Sunday 21 March 2010

Trial Run: Stay In Ongar For Longer

The trial run was from London back home to Norfolk, to familliarise myself with the ins & outs, the boardings & alightments, of 'long distance-short distance' (LD-SD) public transport. I took the Central line out to Epping - the end of the line closest to Norfolk - just to get a head start. This was just for the trial, a luxury I will not allow myself on the actual trip.
The first town I stopped in was Ongar. A universally alien sounding name, Ongar.
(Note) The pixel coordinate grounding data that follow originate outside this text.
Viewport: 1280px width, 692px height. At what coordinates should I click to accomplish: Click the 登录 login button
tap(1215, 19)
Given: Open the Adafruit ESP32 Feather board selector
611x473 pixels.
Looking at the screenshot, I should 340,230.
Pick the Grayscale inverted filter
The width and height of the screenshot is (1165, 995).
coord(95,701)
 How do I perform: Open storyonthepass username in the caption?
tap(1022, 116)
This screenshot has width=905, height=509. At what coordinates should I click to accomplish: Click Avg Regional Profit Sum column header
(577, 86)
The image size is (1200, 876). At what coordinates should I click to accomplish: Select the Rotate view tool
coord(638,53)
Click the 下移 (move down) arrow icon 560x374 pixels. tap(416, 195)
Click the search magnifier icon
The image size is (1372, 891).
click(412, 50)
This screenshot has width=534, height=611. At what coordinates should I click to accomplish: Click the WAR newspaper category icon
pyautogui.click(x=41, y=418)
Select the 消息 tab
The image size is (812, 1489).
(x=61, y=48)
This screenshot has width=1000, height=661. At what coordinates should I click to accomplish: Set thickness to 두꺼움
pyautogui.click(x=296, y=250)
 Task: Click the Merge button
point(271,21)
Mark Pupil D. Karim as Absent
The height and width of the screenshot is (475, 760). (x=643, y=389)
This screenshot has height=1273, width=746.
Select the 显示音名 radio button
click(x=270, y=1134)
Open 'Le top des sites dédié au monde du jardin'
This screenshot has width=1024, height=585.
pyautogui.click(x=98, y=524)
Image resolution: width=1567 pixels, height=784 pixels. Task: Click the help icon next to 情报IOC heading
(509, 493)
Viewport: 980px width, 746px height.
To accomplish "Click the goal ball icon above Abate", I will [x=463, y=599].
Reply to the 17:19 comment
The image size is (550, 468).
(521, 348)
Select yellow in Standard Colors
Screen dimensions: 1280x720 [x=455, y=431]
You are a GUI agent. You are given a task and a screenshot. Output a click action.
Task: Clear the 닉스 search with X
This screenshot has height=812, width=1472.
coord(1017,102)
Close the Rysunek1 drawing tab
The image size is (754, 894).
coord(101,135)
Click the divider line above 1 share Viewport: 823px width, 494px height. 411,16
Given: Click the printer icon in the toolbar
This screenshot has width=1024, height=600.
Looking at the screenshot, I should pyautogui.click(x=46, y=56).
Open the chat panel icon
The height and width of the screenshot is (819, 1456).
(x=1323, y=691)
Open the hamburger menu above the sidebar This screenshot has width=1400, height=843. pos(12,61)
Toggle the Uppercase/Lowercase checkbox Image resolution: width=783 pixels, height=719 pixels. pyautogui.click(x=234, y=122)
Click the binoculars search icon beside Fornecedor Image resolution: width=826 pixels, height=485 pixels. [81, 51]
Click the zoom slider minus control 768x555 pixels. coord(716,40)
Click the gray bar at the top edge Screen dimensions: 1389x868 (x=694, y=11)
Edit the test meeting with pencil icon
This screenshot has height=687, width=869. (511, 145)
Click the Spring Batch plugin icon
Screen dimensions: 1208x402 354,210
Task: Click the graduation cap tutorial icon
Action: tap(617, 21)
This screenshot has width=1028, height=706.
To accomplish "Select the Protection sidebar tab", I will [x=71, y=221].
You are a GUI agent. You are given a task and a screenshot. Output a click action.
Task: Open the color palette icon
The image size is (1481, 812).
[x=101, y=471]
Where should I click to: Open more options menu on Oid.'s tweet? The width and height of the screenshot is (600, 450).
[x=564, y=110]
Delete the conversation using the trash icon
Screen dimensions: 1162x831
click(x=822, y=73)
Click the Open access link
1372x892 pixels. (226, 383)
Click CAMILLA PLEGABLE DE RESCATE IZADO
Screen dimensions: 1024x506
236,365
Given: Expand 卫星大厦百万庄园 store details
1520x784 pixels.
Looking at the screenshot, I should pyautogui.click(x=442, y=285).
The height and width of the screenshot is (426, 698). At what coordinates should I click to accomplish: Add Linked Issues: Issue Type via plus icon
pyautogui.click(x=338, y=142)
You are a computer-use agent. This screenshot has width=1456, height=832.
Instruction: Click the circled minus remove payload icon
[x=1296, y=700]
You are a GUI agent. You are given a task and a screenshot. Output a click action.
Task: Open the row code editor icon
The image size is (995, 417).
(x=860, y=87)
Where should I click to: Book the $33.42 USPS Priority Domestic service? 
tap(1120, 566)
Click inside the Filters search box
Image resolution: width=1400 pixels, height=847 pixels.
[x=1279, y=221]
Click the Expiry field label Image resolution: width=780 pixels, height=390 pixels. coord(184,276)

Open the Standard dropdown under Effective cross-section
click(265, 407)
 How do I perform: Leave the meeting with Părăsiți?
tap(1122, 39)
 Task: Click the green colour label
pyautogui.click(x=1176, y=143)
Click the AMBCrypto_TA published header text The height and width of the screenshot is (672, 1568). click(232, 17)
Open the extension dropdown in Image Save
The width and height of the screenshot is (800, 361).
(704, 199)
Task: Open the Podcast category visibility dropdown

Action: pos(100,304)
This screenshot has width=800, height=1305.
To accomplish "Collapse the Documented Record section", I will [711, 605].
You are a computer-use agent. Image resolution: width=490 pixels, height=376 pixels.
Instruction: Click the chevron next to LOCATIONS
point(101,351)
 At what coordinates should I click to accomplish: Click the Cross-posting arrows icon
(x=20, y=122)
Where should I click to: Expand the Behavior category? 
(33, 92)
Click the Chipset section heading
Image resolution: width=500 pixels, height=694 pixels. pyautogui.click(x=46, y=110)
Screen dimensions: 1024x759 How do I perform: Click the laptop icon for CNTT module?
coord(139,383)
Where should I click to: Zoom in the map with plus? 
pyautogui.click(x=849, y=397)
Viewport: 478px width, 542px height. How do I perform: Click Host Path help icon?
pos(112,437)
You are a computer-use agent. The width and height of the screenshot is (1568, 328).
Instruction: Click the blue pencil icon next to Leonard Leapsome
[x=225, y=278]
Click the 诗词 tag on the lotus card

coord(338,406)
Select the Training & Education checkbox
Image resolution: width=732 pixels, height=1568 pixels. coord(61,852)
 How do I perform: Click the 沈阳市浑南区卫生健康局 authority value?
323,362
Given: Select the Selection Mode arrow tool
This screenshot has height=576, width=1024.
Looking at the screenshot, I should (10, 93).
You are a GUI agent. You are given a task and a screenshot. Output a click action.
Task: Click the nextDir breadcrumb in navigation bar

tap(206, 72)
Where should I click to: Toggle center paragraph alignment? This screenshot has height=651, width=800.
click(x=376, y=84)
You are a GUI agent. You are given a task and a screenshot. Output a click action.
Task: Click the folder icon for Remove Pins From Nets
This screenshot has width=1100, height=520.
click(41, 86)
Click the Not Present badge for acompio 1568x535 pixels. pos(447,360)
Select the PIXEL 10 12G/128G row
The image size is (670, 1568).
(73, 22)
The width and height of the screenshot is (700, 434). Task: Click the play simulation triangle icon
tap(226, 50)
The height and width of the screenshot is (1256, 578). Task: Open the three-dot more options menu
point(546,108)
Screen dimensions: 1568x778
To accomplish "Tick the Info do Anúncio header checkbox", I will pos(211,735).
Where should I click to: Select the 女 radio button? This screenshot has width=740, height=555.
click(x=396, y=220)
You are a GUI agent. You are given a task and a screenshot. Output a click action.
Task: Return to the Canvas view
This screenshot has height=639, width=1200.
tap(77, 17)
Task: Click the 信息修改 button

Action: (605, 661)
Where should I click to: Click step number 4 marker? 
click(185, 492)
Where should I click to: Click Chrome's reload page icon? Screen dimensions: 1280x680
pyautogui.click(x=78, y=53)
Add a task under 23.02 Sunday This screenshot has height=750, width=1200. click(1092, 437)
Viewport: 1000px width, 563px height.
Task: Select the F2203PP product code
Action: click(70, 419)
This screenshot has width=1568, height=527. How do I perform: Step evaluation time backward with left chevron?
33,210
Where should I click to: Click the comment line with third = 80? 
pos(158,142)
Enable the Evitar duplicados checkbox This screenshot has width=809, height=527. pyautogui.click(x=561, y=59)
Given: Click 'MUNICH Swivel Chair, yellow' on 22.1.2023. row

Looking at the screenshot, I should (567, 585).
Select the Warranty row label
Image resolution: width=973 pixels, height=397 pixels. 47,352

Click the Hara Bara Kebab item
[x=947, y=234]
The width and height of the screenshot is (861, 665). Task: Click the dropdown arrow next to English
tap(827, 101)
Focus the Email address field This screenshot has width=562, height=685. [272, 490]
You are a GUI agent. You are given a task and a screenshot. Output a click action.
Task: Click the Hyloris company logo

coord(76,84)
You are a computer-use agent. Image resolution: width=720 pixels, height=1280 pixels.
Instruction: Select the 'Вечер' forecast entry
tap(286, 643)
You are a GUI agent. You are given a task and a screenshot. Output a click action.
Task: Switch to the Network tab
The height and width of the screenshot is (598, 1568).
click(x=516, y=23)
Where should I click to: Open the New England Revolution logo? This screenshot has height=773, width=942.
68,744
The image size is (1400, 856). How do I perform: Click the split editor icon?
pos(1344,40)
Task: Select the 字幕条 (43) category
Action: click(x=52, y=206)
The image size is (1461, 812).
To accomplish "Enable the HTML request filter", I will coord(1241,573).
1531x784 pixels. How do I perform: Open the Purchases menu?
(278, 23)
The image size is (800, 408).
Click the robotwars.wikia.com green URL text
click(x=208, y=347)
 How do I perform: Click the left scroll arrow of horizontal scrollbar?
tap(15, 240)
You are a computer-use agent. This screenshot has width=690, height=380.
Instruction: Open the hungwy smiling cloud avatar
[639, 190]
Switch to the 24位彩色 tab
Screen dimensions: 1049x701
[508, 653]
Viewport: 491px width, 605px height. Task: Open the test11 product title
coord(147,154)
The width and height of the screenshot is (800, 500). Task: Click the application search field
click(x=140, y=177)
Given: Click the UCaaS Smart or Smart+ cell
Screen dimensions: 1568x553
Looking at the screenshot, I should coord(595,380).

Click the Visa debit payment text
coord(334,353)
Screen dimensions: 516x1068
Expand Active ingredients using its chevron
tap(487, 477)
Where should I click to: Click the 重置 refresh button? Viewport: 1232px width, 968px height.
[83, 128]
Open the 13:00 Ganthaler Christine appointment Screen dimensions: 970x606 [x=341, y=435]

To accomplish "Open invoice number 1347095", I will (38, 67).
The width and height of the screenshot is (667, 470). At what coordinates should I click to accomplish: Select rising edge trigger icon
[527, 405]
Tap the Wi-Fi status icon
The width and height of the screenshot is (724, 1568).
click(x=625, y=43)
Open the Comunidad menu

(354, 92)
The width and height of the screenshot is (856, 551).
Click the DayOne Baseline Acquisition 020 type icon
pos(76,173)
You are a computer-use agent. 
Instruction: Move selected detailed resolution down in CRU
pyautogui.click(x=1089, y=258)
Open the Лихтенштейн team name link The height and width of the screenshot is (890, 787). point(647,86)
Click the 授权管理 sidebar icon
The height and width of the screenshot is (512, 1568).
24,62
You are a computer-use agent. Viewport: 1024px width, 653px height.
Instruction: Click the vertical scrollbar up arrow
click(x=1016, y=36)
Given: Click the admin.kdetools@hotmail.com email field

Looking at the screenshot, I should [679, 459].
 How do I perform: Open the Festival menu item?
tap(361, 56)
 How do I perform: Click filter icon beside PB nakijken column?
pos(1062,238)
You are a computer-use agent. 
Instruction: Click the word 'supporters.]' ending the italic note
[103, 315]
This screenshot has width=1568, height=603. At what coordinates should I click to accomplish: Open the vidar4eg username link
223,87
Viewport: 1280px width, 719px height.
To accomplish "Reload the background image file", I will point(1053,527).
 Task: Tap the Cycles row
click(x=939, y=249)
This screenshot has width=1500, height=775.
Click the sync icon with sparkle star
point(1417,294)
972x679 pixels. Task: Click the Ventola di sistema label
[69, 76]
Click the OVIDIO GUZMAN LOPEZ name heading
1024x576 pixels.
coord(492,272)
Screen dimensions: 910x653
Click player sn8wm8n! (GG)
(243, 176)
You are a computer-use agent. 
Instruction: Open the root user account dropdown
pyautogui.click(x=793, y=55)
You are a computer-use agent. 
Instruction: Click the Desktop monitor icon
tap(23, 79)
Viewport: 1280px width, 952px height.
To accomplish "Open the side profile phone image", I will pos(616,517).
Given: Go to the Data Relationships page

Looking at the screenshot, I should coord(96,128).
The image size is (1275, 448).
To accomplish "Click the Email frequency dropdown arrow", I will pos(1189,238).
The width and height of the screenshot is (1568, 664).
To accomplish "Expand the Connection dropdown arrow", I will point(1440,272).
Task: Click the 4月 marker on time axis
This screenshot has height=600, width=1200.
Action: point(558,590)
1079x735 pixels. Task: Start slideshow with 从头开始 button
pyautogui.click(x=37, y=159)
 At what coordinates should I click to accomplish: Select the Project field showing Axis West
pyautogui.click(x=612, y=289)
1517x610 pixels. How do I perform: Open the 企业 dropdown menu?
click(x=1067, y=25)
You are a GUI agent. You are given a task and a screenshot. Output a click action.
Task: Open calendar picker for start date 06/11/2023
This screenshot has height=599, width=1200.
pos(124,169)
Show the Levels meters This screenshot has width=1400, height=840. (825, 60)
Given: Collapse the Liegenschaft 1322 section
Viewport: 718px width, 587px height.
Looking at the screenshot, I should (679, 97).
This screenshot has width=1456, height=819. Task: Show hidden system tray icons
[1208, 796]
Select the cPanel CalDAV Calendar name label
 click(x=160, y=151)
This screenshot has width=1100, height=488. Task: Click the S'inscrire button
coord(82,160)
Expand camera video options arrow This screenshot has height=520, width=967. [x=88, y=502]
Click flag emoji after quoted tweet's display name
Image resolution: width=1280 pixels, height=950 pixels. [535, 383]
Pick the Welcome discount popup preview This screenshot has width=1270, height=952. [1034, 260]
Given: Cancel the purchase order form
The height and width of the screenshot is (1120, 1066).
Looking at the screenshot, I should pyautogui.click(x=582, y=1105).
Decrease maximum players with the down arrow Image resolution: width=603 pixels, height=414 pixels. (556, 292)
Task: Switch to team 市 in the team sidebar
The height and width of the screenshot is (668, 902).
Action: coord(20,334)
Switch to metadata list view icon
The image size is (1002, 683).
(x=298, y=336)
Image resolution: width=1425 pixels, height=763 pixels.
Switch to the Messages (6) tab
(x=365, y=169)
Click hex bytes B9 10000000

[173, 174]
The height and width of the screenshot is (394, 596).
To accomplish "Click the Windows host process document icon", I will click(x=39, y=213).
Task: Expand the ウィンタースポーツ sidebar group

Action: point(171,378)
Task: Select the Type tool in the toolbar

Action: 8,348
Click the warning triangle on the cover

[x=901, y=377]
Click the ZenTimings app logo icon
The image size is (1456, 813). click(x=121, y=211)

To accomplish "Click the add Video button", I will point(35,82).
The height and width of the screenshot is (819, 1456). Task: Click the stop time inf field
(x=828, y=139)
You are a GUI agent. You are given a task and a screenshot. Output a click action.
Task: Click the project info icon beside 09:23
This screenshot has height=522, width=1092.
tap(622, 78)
If told, you might be forgiven for believing that its etymological origin was Scandinavian, Sanskrit, Aboriginal or even Martian.
The first thing I noticed as the bus halted in the town centre was this banner: 'Peter the Pleater', a blind maker. Superb. Not enough businesses base their names on crap jokes. It reminded me of a town in New Zealand called Bulls. There, it seems, the whole high street has joined in on this daft punning, with the grocer called Edi-Bulls & the antique shop called Collecti-Bulls. Then there's Dispensi-Bulls, Fashiona-Bulls, Reada-Bulls etc. Genius. So much more individual than Boots, WHSmiths, Tesco & McDonalds.
Incidentally, Ongar is an anagram of Rogan. With which tenuous relevance I note that it is the first town in which I have seen a Tandoori in a mock-Tudor building. Not especially surprising, I know. But I like the idea of the exotic, sizzling Asian cuisine inside the quaint and dainty English architecture. Half the town was made of mock-Tudor houses, in fact. Some of them maybe even not mock. Just Tudor.